== Page ==
"""
Related to Proximate causes: Legal cause

Proximate Cause

An act from which an injury results as a natural, direct, uninterrupted consequence and without which the injury would not have occurred.

Proximate cause is the primary cause of an injury. It is not necessarily the closest cause in time or space nor the first event that sets in motion a sequence of events leading to an injury. Proximate cause produces particular, foreseeable consequences without the intervention of any independent or unforeseeable cause. It is also known as legal cause.

To help determine the proximate cause of an injury in Negligence or other tort cases, courts have devised the "but for" or "sine qua non" rule, which considers whether the injury would not have occurred but for the defendant's negligent act. A finding that an injury would not have occurred but for a defendant's act establishes that the particular act or omission is the proximate cause of the harm, but it does not necessarily establish liability since a variety of other factors can come into play in tort actions.
"""
== Provided data ==
"""
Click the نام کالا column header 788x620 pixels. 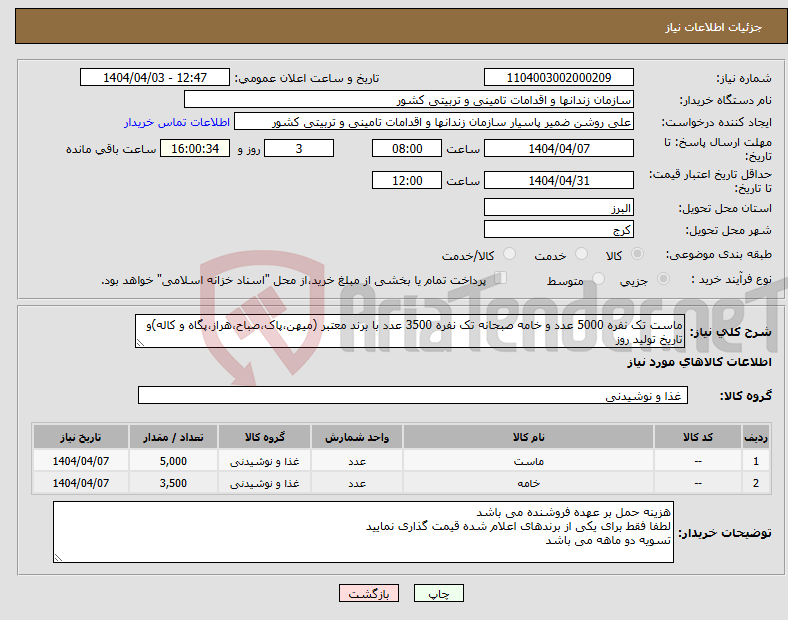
"""
== Set task 1 ==
Return the text of the proximate cause passage verbatim, starting with "Related to Proximate" and going on through "as legal cause.".
== Set task 2 ==
According to the proximate cause passage, what rule have courts devised to help determine the proximate cause of an injury in negligence or other tort cases?

== Written response 1 ==
Related to Proximate causes: Legal cause

Proximate Cause

An act from which an injury results as a natural, direct, uninterrupted consequence and without which the injury would not have occurred.

Proximate cause is the primary cause of an injury. It is not necessarily the closest cause in time or space nor the first event that sets in motion a sequence of events leading to an injury. Proximate cause produces particular, foreseeable consequences without the intervention of any independent or unforeseeable cause. It is also known as legal cause.

== Written response 2 ==
The "but for" or "sine qua non" rule.